I want openness! I want transparency! I want the people who buy lunches to know how much of their money is going to a hungry kid’s lunch and how much is going to pay its CEO! And how much is going to Foodstuffs! And so does KidsCan, an actual charity helping disadvantaged kids. So does lawyer and author of a guide to social enterprise, Steven Moe.
Okay, so what did you have for lunch today?
The lunch special from the Indian restaurant in Morningside. $12 for a curry, rice and naan. Delicious!
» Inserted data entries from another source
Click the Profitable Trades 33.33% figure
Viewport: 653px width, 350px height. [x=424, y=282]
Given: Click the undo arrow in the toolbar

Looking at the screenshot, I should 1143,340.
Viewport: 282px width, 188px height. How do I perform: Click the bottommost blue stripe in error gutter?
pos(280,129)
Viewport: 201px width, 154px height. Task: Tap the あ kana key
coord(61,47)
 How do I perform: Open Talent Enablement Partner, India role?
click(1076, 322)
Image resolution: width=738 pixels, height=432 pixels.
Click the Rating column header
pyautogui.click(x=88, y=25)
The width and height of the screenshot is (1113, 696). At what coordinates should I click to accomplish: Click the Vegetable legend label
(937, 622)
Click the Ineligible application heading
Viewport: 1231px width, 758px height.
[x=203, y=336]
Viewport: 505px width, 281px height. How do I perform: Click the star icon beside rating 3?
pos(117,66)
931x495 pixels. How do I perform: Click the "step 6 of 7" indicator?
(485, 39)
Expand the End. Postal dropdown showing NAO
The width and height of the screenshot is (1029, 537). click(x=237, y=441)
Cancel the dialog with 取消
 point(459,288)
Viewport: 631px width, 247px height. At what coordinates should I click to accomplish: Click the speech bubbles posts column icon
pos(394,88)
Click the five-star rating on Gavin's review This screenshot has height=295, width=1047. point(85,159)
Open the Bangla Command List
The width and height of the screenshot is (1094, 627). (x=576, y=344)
And how much food did they give to hungry children after you bought it?
I don’t know. None?
Exactly! And how much of that $12 went into costs and how much was profit? And how much does its owner make a year?
It’s not the same.
Why not?
Because people don’t buy the curry thinking it’s somehow philanthropic. When you buy Eat My Lunch you think a significant amount of the margin is going to the kids. When you give $10 for two kids to get a lunch – essentially a donation, not a purchase – you don’t know how much those lunches cost to make. It might be nothing! When you give to Unicef or KidsCan you can go to their websites and see how much of your dollar ends up directly helping those in need (approx 80%) and how much is going to admin and marketing and wages and everything else. With Eat My Lunch, you don’t know anything…
Sure. But they show pictures of the lunches – yours and a version of the one you’re giving to a kid.
Yeah, but it’s Eat My Lunch, it’s not Eat A Lunch That Is Very Different to My Lunch And Costs The Company Either Nothing Or Very Little, is it?
No. But still… do they give lunches to kids that otherwise might not get lunch?
Yes.
So what’s your problem with that? Wouldn’t you rather a kid gets a lunch than a kid gets no lunch? Even if you don’t know where every cent goes, isn’t it better than nothing? The Eat My Lunch office is lined with letters from kids thanking the company for their lunch, and from teachers raving about the positive outcomes for kids who are suddenly more attentive in class, who are enjoying being at school, enjoying learning. These are tangible impacts in the lives of real people, not statistics, not numbers on an Excel sheet.
Better than nothing isn’t good enough! Kids shouldn’t be reliant on Auckland office workers to buy lunch from a for-profit company – which is legally-bound to maximise profits, so can actually only do any social good if it increases profits – to be able to eat lunch.
Who should they be reliant on?
No one should be going hungry! We need the government to strengthen the social safety net! Eat My Lunch told MPs that a simple tangible way they could make a difference was to buy Eat My Lunch, to “put their money where their mouth is”. It even threatened to publish a list of MPs who bought lunches to essentially shame any that didn’t.
But Eat My Lunch apologised for that!
Only after some negative publicity! There’s still a form on its website to lobby MPs not to take political action addressing child poverty but to buy Eat My Lunch! What the fuck?! That’s Elon Musk-level tone-deafness! You know the way MPs should make a tangible difference? Through public policy. Though fucking legislation. We need an economy that offers security for the vulnerable, that pays people a living wage! We need to stop privatising caring for the poor, funnelling all the world’s resources to the rich in the hopes that some will trickle down to those that desperately need it, either through spending or through philanthropy. We need to…
Wait, wait wait. So what you really want is to drastically restructure our economy?
Basically…
I mean, I’d love all that too, but good luck getting it done at lunchtime.